Problem requirements » In this exercise, the data must be written out exactly.

Extracted entries »

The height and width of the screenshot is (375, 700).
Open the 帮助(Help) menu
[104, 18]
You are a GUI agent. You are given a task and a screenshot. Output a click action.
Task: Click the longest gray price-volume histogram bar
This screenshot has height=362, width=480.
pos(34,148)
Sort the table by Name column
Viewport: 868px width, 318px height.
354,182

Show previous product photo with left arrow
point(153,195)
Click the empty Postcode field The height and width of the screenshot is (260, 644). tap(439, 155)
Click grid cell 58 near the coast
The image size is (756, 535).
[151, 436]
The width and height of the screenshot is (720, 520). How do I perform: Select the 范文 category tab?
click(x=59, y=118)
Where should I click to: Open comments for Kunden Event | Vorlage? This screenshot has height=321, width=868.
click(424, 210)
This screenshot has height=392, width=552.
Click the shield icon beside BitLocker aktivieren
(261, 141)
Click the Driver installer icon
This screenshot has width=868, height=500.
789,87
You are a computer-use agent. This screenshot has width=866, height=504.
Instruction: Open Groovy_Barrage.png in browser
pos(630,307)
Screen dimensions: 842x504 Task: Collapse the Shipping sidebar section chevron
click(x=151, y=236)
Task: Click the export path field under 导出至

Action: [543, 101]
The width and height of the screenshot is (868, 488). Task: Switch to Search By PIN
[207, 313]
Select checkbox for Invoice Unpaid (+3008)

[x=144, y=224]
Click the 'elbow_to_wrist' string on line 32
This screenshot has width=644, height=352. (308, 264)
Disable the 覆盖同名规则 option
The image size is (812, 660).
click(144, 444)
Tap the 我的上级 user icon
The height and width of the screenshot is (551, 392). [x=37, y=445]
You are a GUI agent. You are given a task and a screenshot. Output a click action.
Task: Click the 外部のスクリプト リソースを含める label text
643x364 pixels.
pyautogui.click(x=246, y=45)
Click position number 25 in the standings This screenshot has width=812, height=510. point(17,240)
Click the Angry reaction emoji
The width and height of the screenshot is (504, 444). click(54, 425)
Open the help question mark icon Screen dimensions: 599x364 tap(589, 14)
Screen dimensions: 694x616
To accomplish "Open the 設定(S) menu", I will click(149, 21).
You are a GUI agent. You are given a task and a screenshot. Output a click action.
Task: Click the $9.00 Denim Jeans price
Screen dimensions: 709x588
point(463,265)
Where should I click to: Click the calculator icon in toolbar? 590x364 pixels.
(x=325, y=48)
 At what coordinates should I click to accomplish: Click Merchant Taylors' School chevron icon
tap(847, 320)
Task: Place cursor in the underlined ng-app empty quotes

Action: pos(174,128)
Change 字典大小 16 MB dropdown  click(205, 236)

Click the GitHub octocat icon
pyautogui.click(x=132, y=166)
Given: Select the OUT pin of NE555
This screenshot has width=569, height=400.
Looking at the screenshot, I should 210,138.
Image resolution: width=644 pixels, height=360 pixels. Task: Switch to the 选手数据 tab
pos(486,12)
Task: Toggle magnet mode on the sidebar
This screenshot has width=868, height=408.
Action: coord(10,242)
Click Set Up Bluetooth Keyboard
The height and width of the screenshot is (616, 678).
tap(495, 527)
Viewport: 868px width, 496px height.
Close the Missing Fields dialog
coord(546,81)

Solved problem »
The height and width of the screenshot is (375, 700).
Open the 帮助(Help) menu
[104, 18]
You are a GUI agent. You are given a task and a screenshot. Output a click action.
Task: Click the longest gray price-volume histogram bar
This screenshot has height=362, width=480.
pos(34,148)
Sort the table by Name column
Viewport: 868px width, 318px height.
354,182

Show previous product photo with left arrow
point(153,195)
Click the empty Postcode field The height and width of the screenshot is (260, 644). tap(439, 155)
Click grid cell 58 near the coast
The image size is (756, 535).
[151, 436]
The width and height of the screenshot is (720, 520). How do I perform: Select the 范文 category tab?
click(x=59, y=118)
Where should I click to: Open comments for Kunden Event | Vorlage? This screenshot has height=321, width=868.
click(424, 210)
This screenshot has height=392, width=552.
Click the shield icon beside BitLocker aktivieren
(261, 141)
Click the Driver installer icon
This screenshot has width=868, height=500.
789,87
You are a computer-use agent. This screenshot has width=866, height=504.
Instruction: Open Groovy_Barrage.png in browser
pos(630,307)
Screen dimensions: 842x504 Task: Collapse the Shipping sidebar section chevron
click(x=151, y=236)
Task: Click the export path field under 导出至

Action: [543, 101]
The width and height of the screenshot is (868, 488). Task: Switch to Search By PIN
[207, 313]
Select checkbox for Invoice Unpaid (+3008)

[x=144, y=224]
Click the 'elbow_to_wrist' string on line 32
This screenshot has width=644, height=352. (308, 264)
Disable the 覆盖同名规则 option
The image size is (812, 660).
click(144, 444)
Tap the 我的上级 user icon
The height and width of the screenshot is (551, 392). [x=37, y=445]
You are a GUI agent. You are given a task and a screenshot. Output a click action.
Task: Click the 外部のスクリプト リソースを含める label text
643x364 pixels.
pyautogui.click(x=246, y=45)
Click position number 25 in the standings This screenshot has width=812, height=510. point(17,240)
Click the Angry reaction emoji
The width and height of the screenshot is (504, 444). click(54, 425)
Open the help question mark icon Screen dimensions: 599x364 tap(589, 14)
Screen dimensions: 694x616
To accomplish "Open the 設定(S) menu", I will click(149, 21).
You are a GUI agent. You are given a task and a screenshot. Output a click action.
Task: Click the $9.00 Denim Jeans price
Screen dimensions: 709x588
point(463,265)
Where should I click to: Click the calculator icon in toolbar? 590x364 pixels.
(x=325, y=48)
 At what coordinates should I click to accomplish: Click Merchant Taylors' School chevron icon
tap(847, 320)
Task: Place cursor in the underlined ng-app empty quotes

Action: pos(174,128)
Change 字典大小 16 MB dropdown  click(205, 236)

Click the GitHub octocat icon
pyautogui.click(x=132, y=166)
Given: Select the OUT pin of NE555
This screenshot has width=569, height=400.
Looking at the screenshot, I should 210,138.
Image resolution: width=644 pixels, height=360 pixels. Task: Switch to the 选手数据 tab
pos(486,12)
Task: Toggle magnet mode on the sidebar
This screenshot has width=868, height=408.
Action: coord(10,242)
Click Set Up Bluetooth Keyboard
The height and width of the screenshot is (616, 678).
tap(495, 527)
Viewport: 868px width, 496px height.
Close the Missing Fields dialog
coord(546,81)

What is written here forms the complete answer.